Daphaeu itself (or more correctly herself, for she was a female
country, voluptuous and cruel by turns in the true antique
fashion of the Goddess) was hardly enormous. A couple of roads,
a tangle of sheep tracks, a precarious, escalating village, rocks
and hillsides thatched by blistered grass. All of which overhung
an extraordinary sea, unlike any sea which I have encountered
elsewhere in Greece. Water which might be mistaken for
blueness from a distance, but which, from the harbor or the
multitude of caves and coves that undermined the island,
revealed itself a clear and succulent green, like milky limes or the
bottle glass of certain spirits.
On my first morning, having come on to the natural terrace
(the only recommendation of the hovel-like accommodation) to
look over this strange green ocean, I saw the smaller island, lying
like a little boat of land moored just wide of Daphaeu's three
hills. The day was clear, the water frilled with white where it hit
the fangs in the interstices below the terrace. About the smaller
island, barely a ruffle showed. It seemed to glide up from the sea,
smooth as mirror. The little island was verdant, also. Unlike
Daphaeu's limited stands of stone pine, cypress, and cedar, the
smaller sister was clouded by a still, lambent haze of foliage that
looked to be woods. Visions of groves, springs, a ruined temple, a
statue of Pan playing the panpipes forever in some glade—where
only yesterday, it might seem, a thin column of aromatic smoke
had gone up—these images were enough, fancifully, to draw me
into inquiries about how the small island might be reached. And
when my inquiries met first with a polite bevy of excuses, next
with a refusal, last with a blank wall of silence, as if whoever I
mentioned the little island to had gone temporarily deaf or mad,
I became, of course, insatiable to get to it, to find out what odd
superstitious thing kept these people away. Naturally, the
Daphaeui were not friendly to me at any time beyond the false
friendship one anticipates extended to a man of another
nationality and clime, who can be relied on to pay his bills,
perhaps allow himself to be overcharged, even made a downright
monkey of in order to preserve goodwill. In the normal run of
things, I could have had anything I wanted in exchange for a
pack of local lies, a broad local smile, and a broader local price.
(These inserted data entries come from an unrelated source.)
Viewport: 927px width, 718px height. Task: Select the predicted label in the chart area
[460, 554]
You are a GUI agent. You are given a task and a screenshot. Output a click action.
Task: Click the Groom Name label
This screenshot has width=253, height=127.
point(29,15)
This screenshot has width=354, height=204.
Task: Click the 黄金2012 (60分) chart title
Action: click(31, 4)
That I could not get to the little island puzzled me. I tried money
and I tried barter. I even, in a reckless moment, probably
knowing I would not succeed, offered Pitos, one of the younger
fishermen, the gold and onyx ring he coveted. My sister had
made it for me, the faithful copy of an intaglio belonging to the
House of Borgia, no less. Generally, Pitos could not pass the time
of day with me without mentioning the ring, adding something
in the nature of: "If ever you want a great service, any great
service, I will do it for that ring." I half believe he would have
stolen or murdered for it, certainly shared the bed with me. But
he would not, apparently, even for the Borgia ring, take me to the
little island.
"You think too much of foolish things," he said to me. "For a
big writer, that is not good."
I ignored the humorous aspect of "big," equally inappropriate
in the sense of height, girth, or fame. Pitos's English was fine,
and when he slipped into mild inaccuracies, it was likely to be a
decoy.
"You're wrong, Pitos. That island has a story in it somewhere.
I'd take a bet on it."
"No fish today," said Pitos. "Why you think that is?"
I refrained from inventively telling him I had seen giant
swordfish leaping from the shallows by the smaller island.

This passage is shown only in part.